Mr. Hathaway grew up on an orchard on the island of Aquidneck, in Portsmouth, R.I., and served as a Naval Officer in combat aboard the USS Hamner (DD-718). He is a father and grandfather, a proud owner of a Kerry Blue Terrier, and loves to garden and hike.
Julia Wood is an attorney in the hydropower practice at Van Ness Feldman in Washington, DC. Her practice focuses primarily on hydroelectric and electric power matters involving the Federal Power Act and other federal statutes affecting energy and water development. Julia provides legal counsel to the firm’s hydroelectric clients on relicensing and license compliance issues, and is involved in several major hydroelectric relicensing proceedings before the Federal Energy Regulatory Commission. She also counsels clients on emerging legal issues regarding hydrokinetics and other forms of alternative energy development.
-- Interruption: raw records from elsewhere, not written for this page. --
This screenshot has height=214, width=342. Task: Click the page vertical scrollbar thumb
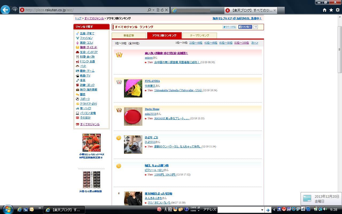click(x=340, y=49)
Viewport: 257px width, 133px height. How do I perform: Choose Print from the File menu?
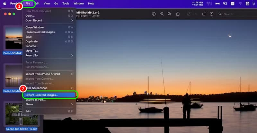pos(49,111)
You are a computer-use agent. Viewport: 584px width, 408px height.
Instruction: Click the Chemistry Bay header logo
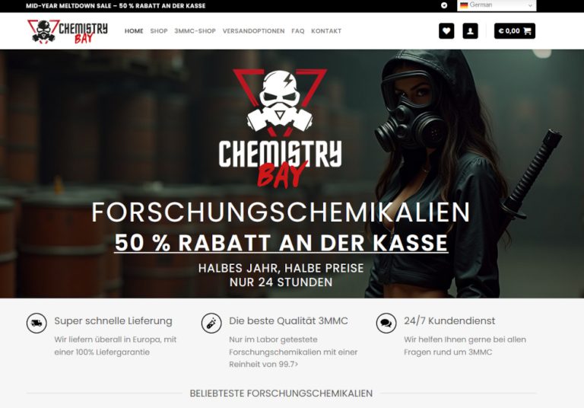[68, 32]
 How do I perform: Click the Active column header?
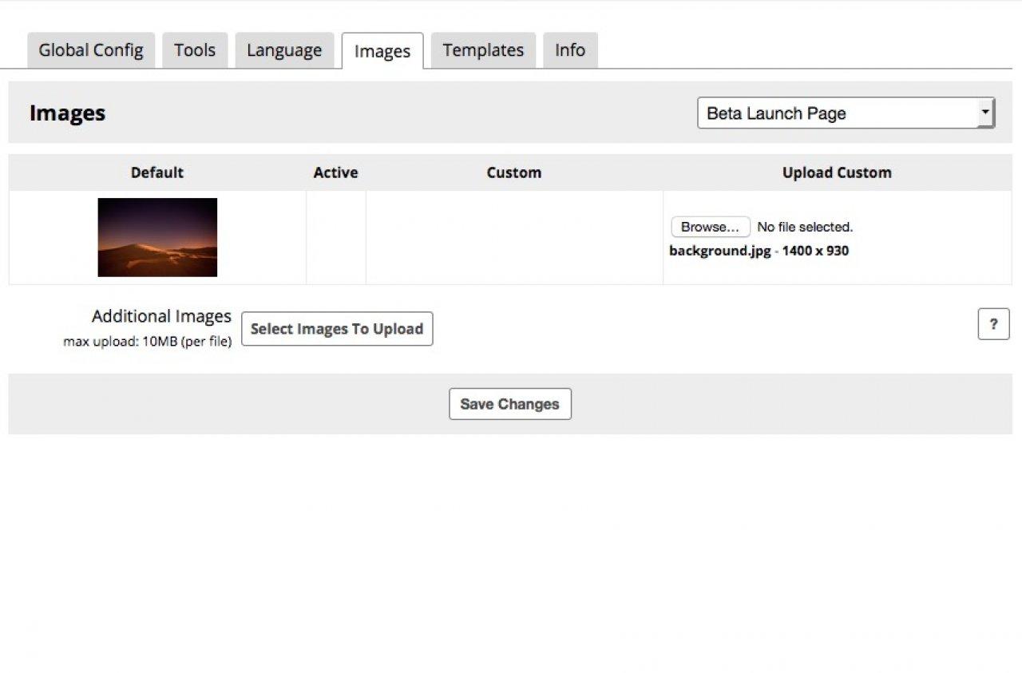[x=335, y=172]
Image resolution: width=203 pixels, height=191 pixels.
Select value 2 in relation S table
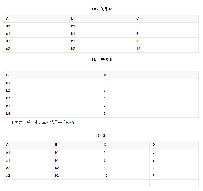click(105, 106)
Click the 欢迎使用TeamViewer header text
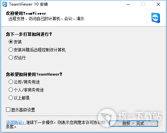The height and width of the screenshot is (133, 167). [x=26, y=13]
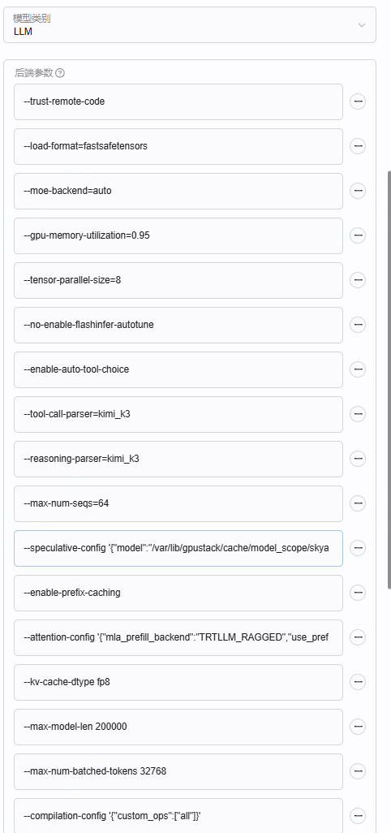Viewport: 391px width, 833px height.
Task: Remove the --load-format=fastsafetensors parameter
Action: coord(358,145)
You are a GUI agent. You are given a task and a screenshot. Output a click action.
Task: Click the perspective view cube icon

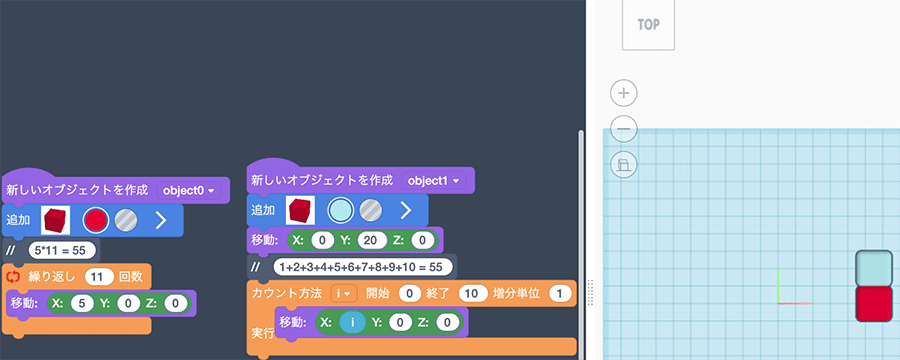click(x=624, y=165)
She currently serves as Vice Chair of the National Hydropower Association's Ocean, Tidal, and New Technologies Council.
Seth Kaplan is the Vice President for Policy and Climate Advocacy at the Conservation Law Foundation overseeing all work at CLF involving global warming and greenhouse gas emissions.
A graduate of Wesleyan University and Northeastern University School of Law he worked as a real estate and environmental attorney in private practice in New York City before his return to CLF (where he had previously worked as a law student) in 1998.
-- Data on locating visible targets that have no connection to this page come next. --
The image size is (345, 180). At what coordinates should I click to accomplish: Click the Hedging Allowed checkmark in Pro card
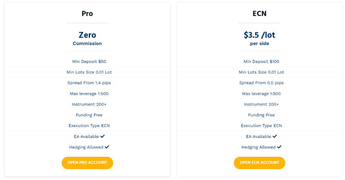pyautogui.click(x=107, y=147)
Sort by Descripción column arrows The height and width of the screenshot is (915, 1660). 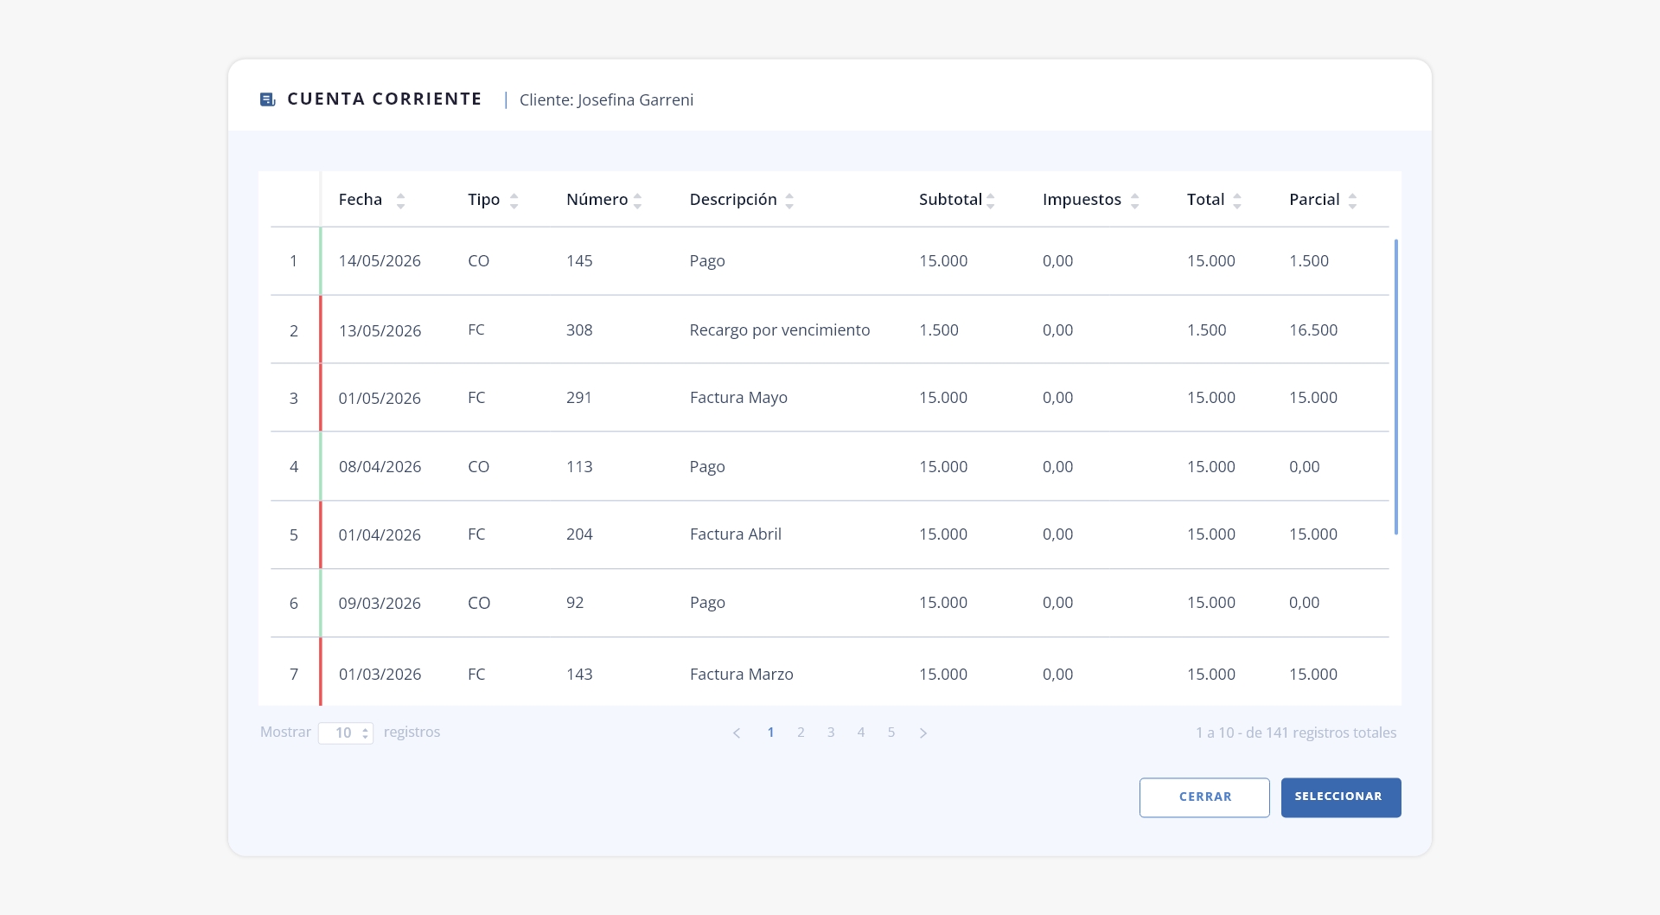click(x=789, y=201)
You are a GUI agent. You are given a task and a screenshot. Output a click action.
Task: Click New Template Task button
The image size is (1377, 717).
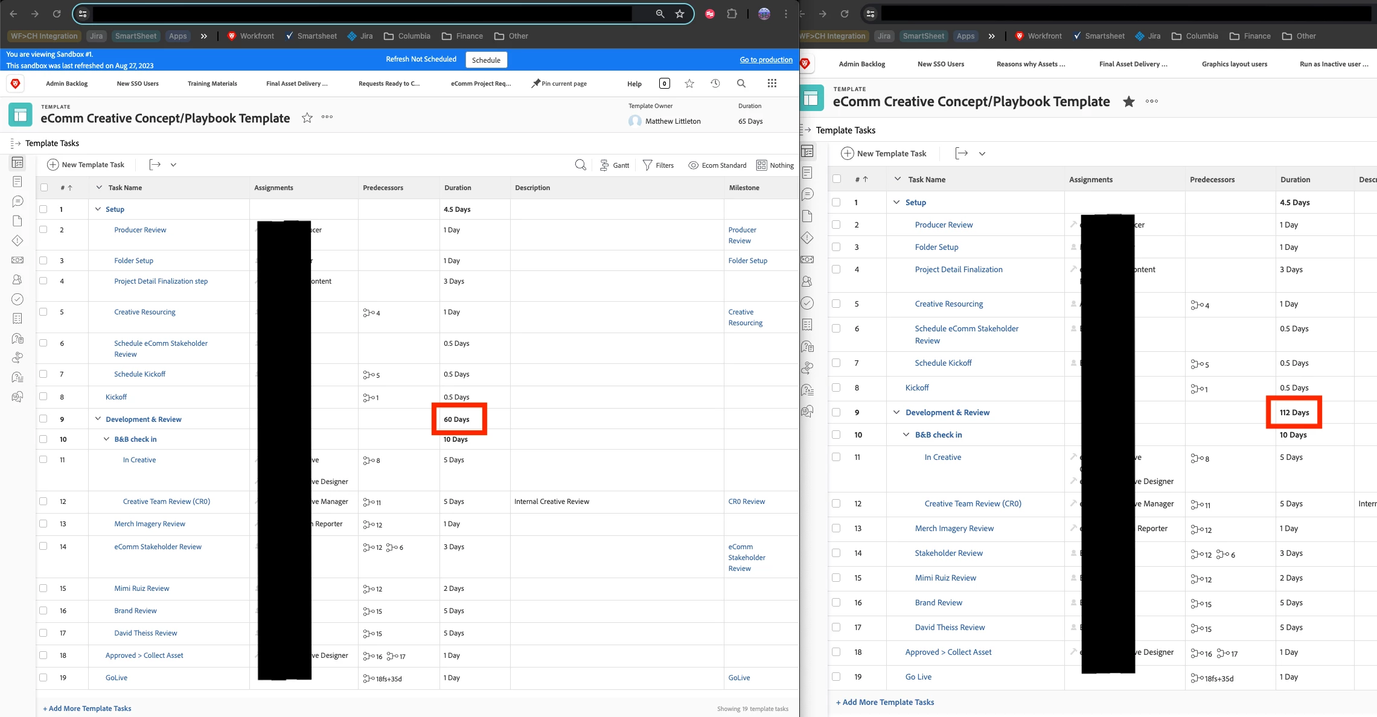click(x=86, y=165)
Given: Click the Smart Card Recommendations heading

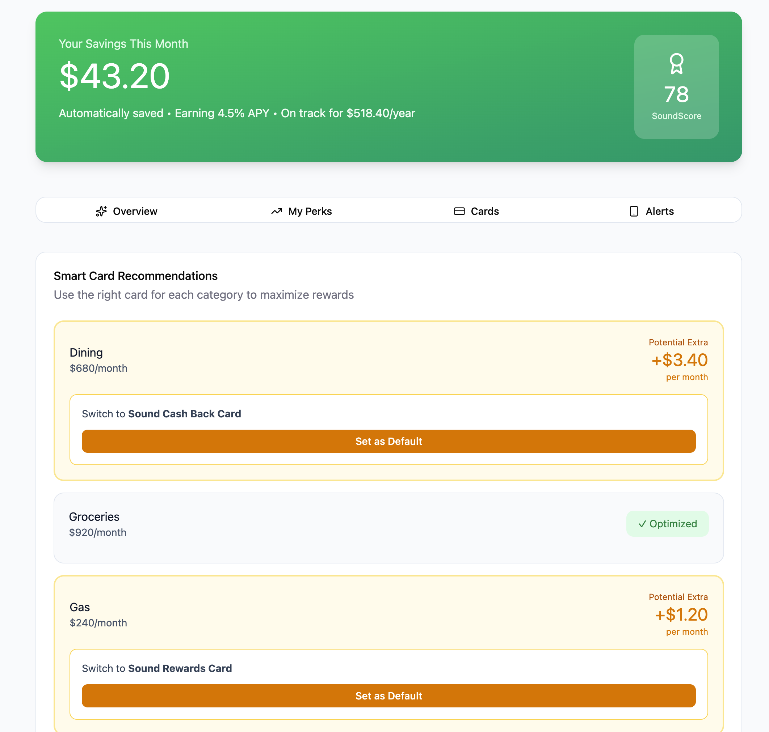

He oversees policy development and advocacy at CLF that ranges from issues regarding public transit expansion, clean renewable energy infrastructure, energy efficiency and regulation of emissions from automobiles as well broader legal advocacy regarding greenhouse gas emissions and energy policy.
His current work focuses on fostering renewable energy, working for climate protection and reducing the environmental impact of fossil fuel power plants and pressing for expanded opportunities for meeting energy needs through energy efficiency. This work has included FERC litigation and extensive participation in ISO New England and New England Power Pool processes.
Previously, he directed CLF’s transportation work, which included advocating in favor of expanded and cleaner public transit, including a successful effort to substantially reduce emissions from the MBTA bus fleet.
A native of Rhode Island, he is the father of three children. His wife, also a graduate of Northeastern Law, teaches at Suffolk University Law School.